What the task asks: Set down the entries once more exactly as they were written.

Records for the task:
☆ ☆ ☆ ☆ ☆ ☆ ☆

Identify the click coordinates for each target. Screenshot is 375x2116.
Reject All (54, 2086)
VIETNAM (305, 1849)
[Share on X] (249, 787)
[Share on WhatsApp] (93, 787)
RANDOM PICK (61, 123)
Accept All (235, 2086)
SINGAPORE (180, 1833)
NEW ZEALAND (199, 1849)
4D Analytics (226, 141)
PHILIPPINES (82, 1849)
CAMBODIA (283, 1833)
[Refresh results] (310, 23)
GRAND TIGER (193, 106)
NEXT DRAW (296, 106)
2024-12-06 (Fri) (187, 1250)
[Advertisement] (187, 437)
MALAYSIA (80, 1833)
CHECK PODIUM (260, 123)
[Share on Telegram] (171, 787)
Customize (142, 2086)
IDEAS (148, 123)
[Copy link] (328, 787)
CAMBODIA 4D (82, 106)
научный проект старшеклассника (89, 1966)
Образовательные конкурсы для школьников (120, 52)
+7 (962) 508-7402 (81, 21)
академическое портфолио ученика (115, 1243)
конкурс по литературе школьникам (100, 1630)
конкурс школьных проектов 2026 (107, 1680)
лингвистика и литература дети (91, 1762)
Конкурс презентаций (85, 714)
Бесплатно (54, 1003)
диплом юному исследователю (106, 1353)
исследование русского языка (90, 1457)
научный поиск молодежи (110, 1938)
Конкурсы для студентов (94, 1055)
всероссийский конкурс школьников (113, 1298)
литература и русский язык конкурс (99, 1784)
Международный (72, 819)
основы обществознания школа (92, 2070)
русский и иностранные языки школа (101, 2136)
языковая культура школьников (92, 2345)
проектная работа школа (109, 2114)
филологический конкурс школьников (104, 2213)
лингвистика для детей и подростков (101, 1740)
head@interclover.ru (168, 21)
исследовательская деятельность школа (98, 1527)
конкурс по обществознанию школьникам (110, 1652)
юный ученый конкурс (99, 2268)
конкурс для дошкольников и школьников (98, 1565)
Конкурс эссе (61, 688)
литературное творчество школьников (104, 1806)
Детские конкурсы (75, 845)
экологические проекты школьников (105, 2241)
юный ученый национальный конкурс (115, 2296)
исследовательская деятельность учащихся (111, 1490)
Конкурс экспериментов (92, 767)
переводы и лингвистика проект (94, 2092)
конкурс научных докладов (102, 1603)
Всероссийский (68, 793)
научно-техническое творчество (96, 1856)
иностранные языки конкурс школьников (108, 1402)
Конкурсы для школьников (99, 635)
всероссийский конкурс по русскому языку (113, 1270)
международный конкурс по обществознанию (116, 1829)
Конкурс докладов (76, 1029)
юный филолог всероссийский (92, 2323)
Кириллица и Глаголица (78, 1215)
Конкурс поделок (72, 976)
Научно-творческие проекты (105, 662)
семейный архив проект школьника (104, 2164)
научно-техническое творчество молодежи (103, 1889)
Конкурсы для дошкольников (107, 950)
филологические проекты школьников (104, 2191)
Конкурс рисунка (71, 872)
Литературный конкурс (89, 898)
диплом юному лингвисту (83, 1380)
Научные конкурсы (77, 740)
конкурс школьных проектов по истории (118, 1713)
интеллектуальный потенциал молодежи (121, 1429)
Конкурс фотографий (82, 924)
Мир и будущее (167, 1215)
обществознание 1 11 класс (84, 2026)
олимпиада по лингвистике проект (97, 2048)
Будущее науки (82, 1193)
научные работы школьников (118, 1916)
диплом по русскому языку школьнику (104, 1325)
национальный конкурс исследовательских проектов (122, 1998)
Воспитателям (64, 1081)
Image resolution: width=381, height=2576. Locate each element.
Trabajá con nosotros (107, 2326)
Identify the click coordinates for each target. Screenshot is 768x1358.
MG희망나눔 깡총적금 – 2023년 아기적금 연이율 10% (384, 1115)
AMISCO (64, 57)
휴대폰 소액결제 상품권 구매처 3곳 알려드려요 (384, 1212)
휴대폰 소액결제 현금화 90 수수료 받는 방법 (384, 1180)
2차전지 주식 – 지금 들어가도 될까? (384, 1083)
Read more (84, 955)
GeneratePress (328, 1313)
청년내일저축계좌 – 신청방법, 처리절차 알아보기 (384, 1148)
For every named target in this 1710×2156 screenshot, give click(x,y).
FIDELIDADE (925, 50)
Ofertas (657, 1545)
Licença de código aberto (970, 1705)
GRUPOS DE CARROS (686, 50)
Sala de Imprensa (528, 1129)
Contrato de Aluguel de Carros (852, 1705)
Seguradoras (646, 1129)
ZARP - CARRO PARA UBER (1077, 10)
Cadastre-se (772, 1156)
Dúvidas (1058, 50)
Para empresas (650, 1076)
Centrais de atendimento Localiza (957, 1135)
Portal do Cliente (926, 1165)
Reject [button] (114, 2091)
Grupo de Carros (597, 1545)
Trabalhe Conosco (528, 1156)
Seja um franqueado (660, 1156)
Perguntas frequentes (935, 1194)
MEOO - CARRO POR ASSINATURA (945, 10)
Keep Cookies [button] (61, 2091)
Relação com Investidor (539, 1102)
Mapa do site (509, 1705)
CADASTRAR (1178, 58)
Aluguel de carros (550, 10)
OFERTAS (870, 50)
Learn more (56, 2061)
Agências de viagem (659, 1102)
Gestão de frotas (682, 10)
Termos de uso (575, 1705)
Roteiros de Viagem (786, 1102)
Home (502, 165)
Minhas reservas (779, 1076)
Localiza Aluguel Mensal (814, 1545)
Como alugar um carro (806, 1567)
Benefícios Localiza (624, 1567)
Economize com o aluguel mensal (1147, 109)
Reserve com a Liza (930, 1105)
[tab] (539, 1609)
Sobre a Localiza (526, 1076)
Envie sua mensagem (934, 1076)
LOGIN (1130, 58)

☆ ☆ ☆ ☆ ☆ ☆ ☆

Response:
Identify the click coordinates for each target. Screenshot is 375x2116.
Reject All (54, 2086)
VIETNAM (305, 1849)
[Share on X] (249, 787)
[Share on WhatsApp] (93, 787)
RANDOM PICK (61, 123)
Accept All (235, 2086)
SINGAPORE (180, 1833)
NEW ZEALAND (199, 1849)
4D Analytics (226, 141)
PHILIPPINES (82, 1849)
CAMBODIA (283, 1833)
[Refresh results] (310, 23)
GRAND TIGER (193, 106)
NEXT DRAW (296, 106)
2024-12-06 (Fri) (187, 1250)
[Advertisement] (187, 437)
MALAYSIA (80, 1833)
CHECK PODIUM (260, 123)
[Share on Telegram] (171, 787)
Customize (142, 2086)
IDEAS (148, 123)
[Copy link] (328, 787)
CAMBODIA 4D (82, 106)
научный проект старшеклассника (89, 1966)
Образовательные конкурсы для школьников (120, 52)
+7 (962) 508-7402 (81, 21)
академическое портфолио ученика (115, 1243)
конкурс по литературе школьникам (100, 1630)
конкурс школьных проектов 2026 (107, 1680)
лингвистика и литература дети (91, 1762)
Конкурс презентаций (85, 714)
Бесплатно (54, 1003)
диплом юному исследователю (106, 1353)
исследование русского языка (90, 1457)
научный поиск молодежи (110, 1938)
Конкурсы для студентов (94, 1055)
всероссийский конкурс школьников (113, 1298)
литература и русский язык конкурс (99, 1784)
Международный (72, 819)
основы обществознания школа (92, 2070)
русский и иностранные языки школа (101, 2136)
языковая культура школьников (92, 2345)
проектная работа школа (109, 2114)
филологический конкурс школьников (104, 2213)
лингвистика для детей и подростков (101, 1740)
head@interclover.ru (168, 21)
исследовательская деятельность школа (98, 1527)
конкурс по обществознанию школьникам (110, 1652)
юный ученый конкурс (99, 2268)
конкурс для дошкольников и школьников (98, 1565)
Конкурс эссе (61, 688)
литературное творчество школьников (104, 1806)
Детские конкурсы (75, 845)
экологические проекты школьников (105, 2241)
юный ученый национальный конкурс (115, 2296)
исследовательская деятельность учащихся (111, 1490)
Конкурс экспериментов (92, 767)
переводы и лингвистика проект (94, 2092)
конкурс научных докладов (102, 1603)
Всероссийский (68, 793)
научно-техническое творчество (96, 1856)
иностранные языки конкурс школьников (108, 1402)
Конкурсы для школьников (99, 635)
всероссийский конкурс по русскому языку (113, 1270)
международный конкурс по обществознанию (116, 1829)
Конкурс докладов (76, 1029)
юный филолог всероссийский (92, 2323)
Кириллица и Глаголица (78, 1215)
Конкурс поделок (72, 976)
Научно-творческие проекты (105, 662)
семейный архив проект школьника (104, 2164)
научно-техническое творчество молодежи (103, 1889)
Конкурсы для дошкольников (107, 950)
филологические проекты школьников (104, 2191)
Конкурс рисунка (71, 872)
Литературный конкурс (89, 898)
диплом юному лингвисту (83, 1380)
Научные конкурсы (77, 740)
конкурс школьных проектов по истории (118, 1713)
интеллектуальный потенциал молодежи (121, 1429)
Конкурс фотографий (82, 924)
Мир и будущее (167, 1215)
обществознание 1 11 класс (84, 2026)
олимпиада по лингвистике проект (97, 2048)
Будущее науки (82, 1193)
научные работы школьников (118, 1916)
диплом по русскому языку школьнику (104, 1325)
национальный конкурс исследовательских проектов (122, 1998)
Воспитателям (64, 1081)
Image resolution: width=381, height=2576. Locate each element.
Trabajá con nosotros (107, 2326)
Identify the click coordinates for each target. Screenshot is 768x1358.
MG희망나눔 깡총적금 – 2023년 아기적금 연이율 10% (384, 1115)
AMISCO (64, 57)
휴대폰 소액결제 상품권 구매처 3곳 알려드려요 (384, 1212)
휴대폰 소액결제 현금화 90 수수료 받는 방법 (384, 1180)
2차전지 주식 – 지금 들어가도 될까? (384, 1083)
Read more (84, 955)
GeneratePress (328, 1313)
청년내일저축계좌 – 신청방법, 처리절차 알아보기 (384, 1148)
For every named target in this 1710×2156 screenshot, give click(x,y).
FIDELIDADE (925, 50)
Ofertas (657, 1545)
Licença de código aberto (970, 1705)
GRUPOS DE CARROS (686, 50)
Sala de Imprensa (528, 1129)
Contrato de Aluguel de Carros (852, 1705)
Seguradoras (646, 1129)
ZARP - CARRO PARA UBER (1077, 10)
Cadastre-se (772, 1156)
Dúvidas (1058, 50)
Para empresas (650, 1076)
Centrais de atendimento Localiza (957, 1135)
Portal do Cliente (926, 1165)
Reject [button] (114, 2091)
Grupo de Carros (597, 1545)
Trabalhe Conosco (528, 1156)
Seja um franqueado (660, 1156)
Perguntas frequentes (935, 1194)
MEOO - CARRO POR ASSINATURA (945, 10)
Keep Cookies [button] (61, 2091)
Relação com Investidor (539, 1102)
Mapa do site (509, 1705)
CADASTRAR (1178, 58)
Aluguel de carros (550, 10)
OFERTAS (870, 50)
Learn more (56, 2061)
Agências de viagem (659, 1102)
Gestão de frotas (682, 10)
Termos de uso (575, 1705)
Roteiros de Viagem (786, 1102)
Home (502, 165)
Minhas reservas (779, 1076)
Localiza Aluguel Mensal (814, 1545)
Como alugar um carro (806, 1567)
Benefícios Localiza (624, 1567)
Economize com o aluguel mensal (1147, 109)
Reserve com a Liza (930, 1105)
[tab] (539, 1609)
Sobre a Localiza (526, 1076)
Envie sua mensagem (934, 1076)
LOGIN (1130, 58)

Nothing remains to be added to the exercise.